Answer: In G-d’s calling to Moses, He demonstrates how all callings are heard:
A. One must be prepared to hear their calling.
B. One must be truly humble to hear and embrace their calling.
C. One must recognize the greatness of the calling he is hearing.
Even Moses, who led the Exodus from Egypt and the trek through the Red Sea, was called unto before G-d instructed him on how to proceed. Since Moshe was the humblest of men, he was ready to hear his calling and understood from where it was coming.

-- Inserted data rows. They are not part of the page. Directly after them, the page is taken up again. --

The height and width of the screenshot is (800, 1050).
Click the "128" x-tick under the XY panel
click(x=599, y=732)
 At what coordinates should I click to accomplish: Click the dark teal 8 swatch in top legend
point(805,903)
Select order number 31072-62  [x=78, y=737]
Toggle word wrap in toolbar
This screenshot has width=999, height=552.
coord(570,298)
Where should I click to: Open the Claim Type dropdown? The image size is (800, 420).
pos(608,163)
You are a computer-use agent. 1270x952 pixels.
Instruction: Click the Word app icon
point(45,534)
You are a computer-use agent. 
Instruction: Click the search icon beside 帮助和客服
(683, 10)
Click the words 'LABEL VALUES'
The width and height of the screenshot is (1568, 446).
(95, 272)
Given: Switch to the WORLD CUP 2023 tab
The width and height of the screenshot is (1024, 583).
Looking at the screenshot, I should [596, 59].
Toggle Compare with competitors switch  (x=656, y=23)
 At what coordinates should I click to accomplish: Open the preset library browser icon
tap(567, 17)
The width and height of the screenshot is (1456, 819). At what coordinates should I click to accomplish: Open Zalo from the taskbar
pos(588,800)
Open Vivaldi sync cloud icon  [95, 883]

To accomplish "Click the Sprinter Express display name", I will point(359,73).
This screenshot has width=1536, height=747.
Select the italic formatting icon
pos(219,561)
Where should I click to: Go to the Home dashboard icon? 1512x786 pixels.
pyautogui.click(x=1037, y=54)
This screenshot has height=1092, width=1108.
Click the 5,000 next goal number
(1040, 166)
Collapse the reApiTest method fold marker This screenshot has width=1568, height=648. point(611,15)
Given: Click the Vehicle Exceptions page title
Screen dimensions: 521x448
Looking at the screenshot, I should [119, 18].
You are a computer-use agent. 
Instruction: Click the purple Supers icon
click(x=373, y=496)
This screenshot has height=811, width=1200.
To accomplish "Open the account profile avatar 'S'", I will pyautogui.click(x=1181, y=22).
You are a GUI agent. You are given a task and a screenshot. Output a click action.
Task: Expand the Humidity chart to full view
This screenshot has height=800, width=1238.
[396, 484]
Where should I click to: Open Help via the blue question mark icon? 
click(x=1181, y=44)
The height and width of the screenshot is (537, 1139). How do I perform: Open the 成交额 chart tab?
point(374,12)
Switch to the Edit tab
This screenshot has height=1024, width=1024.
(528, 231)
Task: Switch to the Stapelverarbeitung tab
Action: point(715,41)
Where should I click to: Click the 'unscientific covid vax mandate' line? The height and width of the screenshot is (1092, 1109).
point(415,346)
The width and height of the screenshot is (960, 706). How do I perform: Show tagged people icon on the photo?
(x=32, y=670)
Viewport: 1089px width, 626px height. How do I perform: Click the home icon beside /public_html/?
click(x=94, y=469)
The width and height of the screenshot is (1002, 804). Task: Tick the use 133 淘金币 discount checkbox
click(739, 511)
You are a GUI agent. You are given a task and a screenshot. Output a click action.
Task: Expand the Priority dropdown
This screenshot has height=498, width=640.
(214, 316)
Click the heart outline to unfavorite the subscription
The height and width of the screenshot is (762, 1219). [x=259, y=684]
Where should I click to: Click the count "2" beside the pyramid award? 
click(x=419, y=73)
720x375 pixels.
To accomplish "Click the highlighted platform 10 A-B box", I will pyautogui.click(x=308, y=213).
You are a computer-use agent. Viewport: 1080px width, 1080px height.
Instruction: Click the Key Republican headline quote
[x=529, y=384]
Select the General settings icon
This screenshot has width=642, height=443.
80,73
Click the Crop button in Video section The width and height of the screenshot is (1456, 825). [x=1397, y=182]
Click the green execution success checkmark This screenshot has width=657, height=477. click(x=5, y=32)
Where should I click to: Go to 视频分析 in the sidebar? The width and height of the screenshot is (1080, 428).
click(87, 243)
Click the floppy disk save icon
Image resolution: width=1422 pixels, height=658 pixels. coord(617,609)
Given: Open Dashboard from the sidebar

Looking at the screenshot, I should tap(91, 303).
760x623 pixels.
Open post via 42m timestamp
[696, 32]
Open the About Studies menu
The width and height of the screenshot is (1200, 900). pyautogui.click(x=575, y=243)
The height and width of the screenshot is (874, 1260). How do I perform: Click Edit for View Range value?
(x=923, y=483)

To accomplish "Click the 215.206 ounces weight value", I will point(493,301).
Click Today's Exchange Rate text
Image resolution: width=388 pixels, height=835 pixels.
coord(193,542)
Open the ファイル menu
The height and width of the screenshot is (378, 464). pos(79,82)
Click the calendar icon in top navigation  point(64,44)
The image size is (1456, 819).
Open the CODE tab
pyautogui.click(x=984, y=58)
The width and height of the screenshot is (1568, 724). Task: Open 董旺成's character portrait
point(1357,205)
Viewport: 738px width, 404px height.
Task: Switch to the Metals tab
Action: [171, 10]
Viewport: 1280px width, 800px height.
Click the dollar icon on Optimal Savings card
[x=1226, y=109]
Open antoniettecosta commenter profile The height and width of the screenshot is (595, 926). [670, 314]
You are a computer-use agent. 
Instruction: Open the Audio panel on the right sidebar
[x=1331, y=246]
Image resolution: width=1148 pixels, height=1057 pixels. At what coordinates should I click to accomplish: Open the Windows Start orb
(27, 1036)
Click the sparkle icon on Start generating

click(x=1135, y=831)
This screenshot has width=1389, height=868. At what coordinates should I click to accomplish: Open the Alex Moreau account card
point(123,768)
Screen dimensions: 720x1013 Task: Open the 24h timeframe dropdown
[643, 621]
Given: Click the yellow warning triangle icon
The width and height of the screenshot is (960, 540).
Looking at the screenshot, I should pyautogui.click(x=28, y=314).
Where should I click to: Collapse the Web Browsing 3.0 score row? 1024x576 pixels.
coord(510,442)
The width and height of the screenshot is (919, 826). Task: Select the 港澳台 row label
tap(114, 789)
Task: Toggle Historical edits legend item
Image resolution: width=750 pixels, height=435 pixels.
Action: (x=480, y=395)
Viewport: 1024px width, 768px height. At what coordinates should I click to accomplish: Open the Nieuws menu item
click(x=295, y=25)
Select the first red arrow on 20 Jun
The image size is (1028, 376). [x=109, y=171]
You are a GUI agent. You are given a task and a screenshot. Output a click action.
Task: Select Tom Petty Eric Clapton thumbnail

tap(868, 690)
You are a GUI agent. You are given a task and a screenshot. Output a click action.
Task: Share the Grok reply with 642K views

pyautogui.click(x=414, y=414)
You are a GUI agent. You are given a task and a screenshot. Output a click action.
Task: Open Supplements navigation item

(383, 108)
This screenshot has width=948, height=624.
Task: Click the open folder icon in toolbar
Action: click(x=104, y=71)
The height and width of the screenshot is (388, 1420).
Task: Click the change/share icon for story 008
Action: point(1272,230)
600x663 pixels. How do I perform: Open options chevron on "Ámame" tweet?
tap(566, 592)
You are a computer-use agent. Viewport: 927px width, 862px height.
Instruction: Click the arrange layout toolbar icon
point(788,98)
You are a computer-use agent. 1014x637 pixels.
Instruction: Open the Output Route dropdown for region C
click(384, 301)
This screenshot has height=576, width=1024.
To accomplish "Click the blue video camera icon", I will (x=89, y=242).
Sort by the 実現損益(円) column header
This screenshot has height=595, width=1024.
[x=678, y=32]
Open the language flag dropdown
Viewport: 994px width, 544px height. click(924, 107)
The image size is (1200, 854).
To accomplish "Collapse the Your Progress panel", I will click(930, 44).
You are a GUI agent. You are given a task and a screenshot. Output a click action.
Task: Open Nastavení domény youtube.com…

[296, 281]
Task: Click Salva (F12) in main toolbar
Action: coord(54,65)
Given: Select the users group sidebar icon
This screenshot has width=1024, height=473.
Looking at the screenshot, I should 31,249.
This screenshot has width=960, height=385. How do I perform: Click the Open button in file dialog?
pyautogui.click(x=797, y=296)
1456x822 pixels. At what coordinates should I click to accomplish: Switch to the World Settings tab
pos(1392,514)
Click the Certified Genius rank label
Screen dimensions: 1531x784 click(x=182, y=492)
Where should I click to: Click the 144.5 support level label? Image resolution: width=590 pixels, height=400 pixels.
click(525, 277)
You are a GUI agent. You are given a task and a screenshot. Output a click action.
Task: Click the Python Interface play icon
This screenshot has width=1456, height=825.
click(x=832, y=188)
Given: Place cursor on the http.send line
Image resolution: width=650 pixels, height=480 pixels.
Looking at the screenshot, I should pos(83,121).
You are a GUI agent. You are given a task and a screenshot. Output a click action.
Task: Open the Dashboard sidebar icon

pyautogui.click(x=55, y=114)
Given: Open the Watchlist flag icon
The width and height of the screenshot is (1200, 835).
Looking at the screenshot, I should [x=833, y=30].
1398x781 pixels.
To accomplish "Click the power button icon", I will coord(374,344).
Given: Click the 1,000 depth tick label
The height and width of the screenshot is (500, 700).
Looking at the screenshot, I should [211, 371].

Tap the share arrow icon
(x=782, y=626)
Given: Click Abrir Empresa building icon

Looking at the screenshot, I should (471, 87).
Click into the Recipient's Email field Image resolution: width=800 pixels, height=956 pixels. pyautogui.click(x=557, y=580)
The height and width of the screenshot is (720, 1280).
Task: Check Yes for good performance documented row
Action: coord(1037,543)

This was not a one-time affair. G-d instructed Moses scores of times throughout the forty years in the desert. Each time it began with a calling; not an email, a text message, or a tweet; rather, a calling.
We live at a time of great and efficient communication tools. There is no shortage of platforms to reach out on, but in order to share and hear a calling it must be with a sweet, soft, and inviting voice.
May we merit calling and hearing one another with sincerity and humility so that our callings will be fulfilled.